→ Required action: Would you set down the lines running from the one that holds "Image resolution: width=580" to the final line of the listing, both included, exactly and with no others?

→ Records to process:
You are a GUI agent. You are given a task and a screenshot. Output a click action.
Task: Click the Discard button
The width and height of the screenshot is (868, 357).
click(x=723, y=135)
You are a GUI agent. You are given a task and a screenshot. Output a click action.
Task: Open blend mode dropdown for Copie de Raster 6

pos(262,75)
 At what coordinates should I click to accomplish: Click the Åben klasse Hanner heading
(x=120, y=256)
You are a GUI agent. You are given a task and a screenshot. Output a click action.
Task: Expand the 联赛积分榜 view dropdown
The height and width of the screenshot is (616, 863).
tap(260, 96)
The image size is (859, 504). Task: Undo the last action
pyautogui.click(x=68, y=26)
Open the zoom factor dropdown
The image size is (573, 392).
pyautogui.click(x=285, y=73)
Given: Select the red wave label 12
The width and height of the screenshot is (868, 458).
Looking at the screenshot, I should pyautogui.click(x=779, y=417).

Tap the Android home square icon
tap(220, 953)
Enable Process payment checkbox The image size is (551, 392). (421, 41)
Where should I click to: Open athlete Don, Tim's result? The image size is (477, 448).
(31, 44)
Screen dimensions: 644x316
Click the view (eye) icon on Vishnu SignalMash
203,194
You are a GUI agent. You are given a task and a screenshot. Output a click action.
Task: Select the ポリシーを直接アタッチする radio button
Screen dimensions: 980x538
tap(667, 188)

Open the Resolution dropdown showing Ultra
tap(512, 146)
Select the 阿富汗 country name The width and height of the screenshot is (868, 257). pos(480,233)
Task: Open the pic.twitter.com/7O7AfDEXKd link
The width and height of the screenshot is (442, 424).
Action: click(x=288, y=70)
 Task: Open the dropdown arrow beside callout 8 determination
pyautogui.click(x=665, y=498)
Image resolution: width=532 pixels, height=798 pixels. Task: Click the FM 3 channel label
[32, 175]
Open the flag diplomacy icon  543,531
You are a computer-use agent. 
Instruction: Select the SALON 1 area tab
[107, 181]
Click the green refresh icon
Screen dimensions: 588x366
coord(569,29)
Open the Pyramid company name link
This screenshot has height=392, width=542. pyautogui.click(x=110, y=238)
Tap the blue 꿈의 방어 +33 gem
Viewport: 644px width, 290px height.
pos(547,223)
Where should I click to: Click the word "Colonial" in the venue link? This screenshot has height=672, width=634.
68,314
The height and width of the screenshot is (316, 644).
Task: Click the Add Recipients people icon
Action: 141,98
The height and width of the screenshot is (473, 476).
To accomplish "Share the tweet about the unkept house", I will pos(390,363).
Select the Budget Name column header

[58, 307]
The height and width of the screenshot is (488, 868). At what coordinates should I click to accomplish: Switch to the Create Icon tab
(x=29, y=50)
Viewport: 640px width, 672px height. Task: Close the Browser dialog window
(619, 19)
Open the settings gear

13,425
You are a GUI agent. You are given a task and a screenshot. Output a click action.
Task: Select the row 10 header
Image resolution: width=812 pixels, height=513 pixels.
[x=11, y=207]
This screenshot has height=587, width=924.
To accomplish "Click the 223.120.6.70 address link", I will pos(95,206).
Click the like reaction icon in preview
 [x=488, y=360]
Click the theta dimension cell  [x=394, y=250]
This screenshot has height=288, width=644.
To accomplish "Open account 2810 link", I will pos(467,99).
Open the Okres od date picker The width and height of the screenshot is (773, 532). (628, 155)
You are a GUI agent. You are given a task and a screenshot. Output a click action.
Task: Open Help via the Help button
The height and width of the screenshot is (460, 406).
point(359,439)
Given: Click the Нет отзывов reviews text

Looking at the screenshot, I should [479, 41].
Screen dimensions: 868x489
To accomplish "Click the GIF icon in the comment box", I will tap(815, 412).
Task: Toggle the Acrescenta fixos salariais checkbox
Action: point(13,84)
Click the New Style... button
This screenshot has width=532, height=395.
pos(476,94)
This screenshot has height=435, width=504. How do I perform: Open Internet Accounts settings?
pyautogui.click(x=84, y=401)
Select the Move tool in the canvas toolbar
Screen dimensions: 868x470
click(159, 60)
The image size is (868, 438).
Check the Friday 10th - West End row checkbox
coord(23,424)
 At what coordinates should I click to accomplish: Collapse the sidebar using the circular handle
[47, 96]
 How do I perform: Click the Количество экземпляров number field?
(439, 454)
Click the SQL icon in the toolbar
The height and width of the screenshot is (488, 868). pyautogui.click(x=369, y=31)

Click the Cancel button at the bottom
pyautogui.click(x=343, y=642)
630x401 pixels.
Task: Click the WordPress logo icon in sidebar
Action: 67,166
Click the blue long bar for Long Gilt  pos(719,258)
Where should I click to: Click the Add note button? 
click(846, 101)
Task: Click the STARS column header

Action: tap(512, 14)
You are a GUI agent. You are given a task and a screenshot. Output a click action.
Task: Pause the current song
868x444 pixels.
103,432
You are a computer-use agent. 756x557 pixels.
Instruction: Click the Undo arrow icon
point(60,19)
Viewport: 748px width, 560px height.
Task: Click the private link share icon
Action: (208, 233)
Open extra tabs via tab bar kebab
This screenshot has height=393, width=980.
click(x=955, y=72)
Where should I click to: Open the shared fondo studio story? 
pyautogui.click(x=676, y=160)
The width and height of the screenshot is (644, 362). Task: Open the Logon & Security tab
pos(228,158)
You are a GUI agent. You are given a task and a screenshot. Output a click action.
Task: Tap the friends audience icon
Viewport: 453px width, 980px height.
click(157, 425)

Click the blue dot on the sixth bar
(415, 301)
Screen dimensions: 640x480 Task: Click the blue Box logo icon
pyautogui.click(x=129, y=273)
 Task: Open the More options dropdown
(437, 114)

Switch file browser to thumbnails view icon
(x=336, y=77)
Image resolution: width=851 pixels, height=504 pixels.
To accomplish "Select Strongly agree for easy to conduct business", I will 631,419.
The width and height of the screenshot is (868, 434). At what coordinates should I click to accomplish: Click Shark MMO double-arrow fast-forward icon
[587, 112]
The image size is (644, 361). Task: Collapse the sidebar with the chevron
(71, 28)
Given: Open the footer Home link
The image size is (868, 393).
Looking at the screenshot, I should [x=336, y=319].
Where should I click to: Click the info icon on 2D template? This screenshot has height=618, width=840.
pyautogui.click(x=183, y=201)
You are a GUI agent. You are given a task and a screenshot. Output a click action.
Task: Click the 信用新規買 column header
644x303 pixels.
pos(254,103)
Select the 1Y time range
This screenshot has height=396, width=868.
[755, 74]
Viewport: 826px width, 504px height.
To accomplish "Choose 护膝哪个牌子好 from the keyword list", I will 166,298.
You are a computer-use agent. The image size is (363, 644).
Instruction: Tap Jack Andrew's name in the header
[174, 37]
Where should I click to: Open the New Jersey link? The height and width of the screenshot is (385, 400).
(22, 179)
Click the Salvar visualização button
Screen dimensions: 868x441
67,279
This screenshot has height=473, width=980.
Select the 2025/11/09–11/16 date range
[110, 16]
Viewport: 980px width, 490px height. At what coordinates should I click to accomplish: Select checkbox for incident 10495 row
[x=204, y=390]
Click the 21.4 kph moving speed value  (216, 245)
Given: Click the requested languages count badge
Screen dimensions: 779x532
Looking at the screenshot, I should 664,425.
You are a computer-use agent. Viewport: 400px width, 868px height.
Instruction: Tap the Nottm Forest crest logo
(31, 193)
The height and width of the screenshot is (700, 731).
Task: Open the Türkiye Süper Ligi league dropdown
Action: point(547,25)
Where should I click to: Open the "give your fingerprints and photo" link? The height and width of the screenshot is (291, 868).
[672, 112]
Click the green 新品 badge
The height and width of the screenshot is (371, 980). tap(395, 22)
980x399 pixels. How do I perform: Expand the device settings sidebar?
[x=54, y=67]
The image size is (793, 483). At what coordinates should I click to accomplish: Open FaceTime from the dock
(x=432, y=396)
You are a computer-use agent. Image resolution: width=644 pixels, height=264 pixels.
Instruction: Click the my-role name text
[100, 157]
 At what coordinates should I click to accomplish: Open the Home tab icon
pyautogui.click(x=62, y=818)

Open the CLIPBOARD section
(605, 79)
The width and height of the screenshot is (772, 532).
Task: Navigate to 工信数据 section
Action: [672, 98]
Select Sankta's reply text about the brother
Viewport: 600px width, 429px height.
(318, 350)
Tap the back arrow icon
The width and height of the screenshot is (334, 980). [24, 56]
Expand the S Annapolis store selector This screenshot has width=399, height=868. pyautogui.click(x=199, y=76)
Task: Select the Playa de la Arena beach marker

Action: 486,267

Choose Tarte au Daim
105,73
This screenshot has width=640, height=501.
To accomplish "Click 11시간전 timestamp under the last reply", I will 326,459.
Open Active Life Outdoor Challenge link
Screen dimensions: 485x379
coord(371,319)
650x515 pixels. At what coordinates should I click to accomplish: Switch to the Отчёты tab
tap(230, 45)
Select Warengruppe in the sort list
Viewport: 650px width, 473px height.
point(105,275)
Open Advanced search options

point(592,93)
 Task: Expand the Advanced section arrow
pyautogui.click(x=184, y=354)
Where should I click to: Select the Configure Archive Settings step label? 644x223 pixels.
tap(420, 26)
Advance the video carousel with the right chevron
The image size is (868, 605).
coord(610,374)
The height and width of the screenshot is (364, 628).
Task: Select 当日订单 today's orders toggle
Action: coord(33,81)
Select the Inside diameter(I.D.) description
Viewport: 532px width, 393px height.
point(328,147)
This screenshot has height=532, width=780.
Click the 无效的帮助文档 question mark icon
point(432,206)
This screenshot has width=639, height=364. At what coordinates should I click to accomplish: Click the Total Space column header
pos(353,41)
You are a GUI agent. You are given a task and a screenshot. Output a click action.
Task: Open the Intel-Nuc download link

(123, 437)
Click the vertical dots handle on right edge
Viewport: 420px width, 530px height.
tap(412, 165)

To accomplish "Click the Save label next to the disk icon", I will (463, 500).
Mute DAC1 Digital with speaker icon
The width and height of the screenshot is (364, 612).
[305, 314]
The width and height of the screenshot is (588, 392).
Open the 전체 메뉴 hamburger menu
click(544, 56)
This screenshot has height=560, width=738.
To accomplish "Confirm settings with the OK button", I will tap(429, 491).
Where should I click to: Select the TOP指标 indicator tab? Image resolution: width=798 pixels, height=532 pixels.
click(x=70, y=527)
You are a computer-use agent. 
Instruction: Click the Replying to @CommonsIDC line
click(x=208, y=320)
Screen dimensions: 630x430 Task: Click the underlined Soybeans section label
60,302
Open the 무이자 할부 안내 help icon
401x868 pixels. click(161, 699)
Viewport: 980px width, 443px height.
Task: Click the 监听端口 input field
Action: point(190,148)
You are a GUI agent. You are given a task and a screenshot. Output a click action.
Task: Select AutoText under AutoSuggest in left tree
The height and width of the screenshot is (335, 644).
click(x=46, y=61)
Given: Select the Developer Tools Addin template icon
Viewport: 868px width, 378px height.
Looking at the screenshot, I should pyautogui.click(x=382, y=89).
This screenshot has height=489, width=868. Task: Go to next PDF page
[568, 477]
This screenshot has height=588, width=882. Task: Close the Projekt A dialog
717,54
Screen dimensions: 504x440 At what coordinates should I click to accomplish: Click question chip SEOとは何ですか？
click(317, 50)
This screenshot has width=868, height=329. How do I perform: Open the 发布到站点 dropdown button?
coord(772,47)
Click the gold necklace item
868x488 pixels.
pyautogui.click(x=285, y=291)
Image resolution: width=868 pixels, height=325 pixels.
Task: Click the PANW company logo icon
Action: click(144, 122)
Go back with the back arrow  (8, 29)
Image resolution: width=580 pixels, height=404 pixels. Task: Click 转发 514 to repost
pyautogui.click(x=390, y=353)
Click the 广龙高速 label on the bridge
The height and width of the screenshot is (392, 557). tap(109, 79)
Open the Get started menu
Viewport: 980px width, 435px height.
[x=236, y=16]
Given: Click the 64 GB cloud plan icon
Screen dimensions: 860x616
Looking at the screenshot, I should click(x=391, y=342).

→ Task output:
Image resolution: width=580 pixels, height=404 pixels. Task: Click 转发 514 to repost
pyautogui.click(x=390, y=353)
Click the 广龙高速 label on the bridge
The height and width of the screenshot is (392, 557). tap(109, 79)
Open the Get started menu
Viewport: 980px width, 435px height.
[x=236, y=16]
Given: Click the 64 GB cloud plan icon
Screen dimensions: 860x616
Looking at the screenshot, I should click(x=391, y=342).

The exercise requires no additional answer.